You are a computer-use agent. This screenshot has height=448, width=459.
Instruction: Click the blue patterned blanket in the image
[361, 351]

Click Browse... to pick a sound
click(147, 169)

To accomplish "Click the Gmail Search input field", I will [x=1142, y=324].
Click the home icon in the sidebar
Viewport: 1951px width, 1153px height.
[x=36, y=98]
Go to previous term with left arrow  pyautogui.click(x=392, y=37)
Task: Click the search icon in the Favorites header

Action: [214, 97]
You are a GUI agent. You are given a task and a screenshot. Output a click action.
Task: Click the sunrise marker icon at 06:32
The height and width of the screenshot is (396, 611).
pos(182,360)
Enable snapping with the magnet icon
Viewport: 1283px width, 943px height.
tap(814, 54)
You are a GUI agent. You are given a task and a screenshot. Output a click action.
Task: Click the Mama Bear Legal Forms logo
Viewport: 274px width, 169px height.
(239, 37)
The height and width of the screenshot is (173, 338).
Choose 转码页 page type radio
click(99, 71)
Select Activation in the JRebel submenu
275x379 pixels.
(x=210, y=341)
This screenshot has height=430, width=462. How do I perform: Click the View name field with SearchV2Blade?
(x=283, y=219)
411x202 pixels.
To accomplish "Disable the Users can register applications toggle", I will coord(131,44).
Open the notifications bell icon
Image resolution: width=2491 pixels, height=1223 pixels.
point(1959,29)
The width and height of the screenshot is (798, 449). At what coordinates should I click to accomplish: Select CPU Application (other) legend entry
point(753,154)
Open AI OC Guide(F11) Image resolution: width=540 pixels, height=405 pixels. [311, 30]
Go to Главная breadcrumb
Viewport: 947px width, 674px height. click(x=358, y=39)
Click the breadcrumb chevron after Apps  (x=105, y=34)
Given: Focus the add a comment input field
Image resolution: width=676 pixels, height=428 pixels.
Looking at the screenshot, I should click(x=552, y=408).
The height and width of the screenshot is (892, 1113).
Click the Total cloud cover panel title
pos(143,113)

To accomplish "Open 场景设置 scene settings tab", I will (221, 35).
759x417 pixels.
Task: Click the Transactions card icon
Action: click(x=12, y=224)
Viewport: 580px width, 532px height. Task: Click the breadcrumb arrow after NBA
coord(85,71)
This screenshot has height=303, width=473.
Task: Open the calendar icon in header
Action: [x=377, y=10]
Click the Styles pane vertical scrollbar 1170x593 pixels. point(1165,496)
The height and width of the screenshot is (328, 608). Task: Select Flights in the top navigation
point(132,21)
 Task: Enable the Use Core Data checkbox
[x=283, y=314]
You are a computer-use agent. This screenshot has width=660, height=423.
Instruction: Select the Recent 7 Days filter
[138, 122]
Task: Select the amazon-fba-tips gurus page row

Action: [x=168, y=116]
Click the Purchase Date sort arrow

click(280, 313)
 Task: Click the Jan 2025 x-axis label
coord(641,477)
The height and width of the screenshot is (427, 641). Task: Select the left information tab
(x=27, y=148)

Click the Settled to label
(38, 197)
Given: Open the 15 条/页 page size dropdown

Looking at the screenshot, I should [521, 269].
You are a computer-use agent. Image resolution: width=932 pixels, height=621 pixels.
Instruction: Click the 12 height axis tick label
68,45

# EXERCISE DESCRIPTION
Rewrite the material as a Markdown table with the columns Row and Line. Include only the lines starting at the first line of the material and ending at the line that contains "(x=210, y=341)", leave out blank lines, and number the rows.

# FULL ANSWER
| Row | Line |
|---|---|
| 1 | You are a computer-use agent. This screenshot has height=448, width=459. |
| 2 | Instruction: Click the blue patterned blanket in the image |
| 3 | [361, 351] |
| 4 | Click Browse... to pick a sound |
| 5 | click(147, 169) |
| 6 | To accomplish "Click the Gmail Search input field", I will [x=1142, y=324]. |
| 7 | Click the home icon in the sidebar |
| 8 | Viewport: 1951px width, 1153px height. |
| 9 | [x=36, y=98] |
| 10 | Go to previous term with left arrow  pyautogui.click(x=392, y=37) |
| 11 | Task: Click the search icon in the Favorites header |
| 12 | Action: [214, 97] |
| 13 | You are a GUI agent. You are given a task and a screenshot. Output a click action. |
| 14 | Task: Click the sunrise marker icon at 06:32 |
| 15 | The height and width of the screenshot is (396, 611). |
| 16 | pos(182,360) |
| 17 | Enable snapping with the magnet icon |
| 18 | Viewport: 1283px width, 943px height. |
| 19 | tap(814, 54) |
| 20 | You are a GUI agent. You are given a task and a screenshot. Output a click action. |
| 21 | Task: Click the Mama Bear Legal Forms logo |
| 22 | Viewport: 274px width, 169px height. |
| 23 | (239, 37) |
| 24 | The height and width of the screenshot is (173, 338). |
| 25 | Choose 转码页 page type radio |
| 26 | click(99, 71) |
| 27 | Select Activation in the JRebel submenu |
| 28 | 275x379 pixels. |
| 29 | (x=210, y=341) |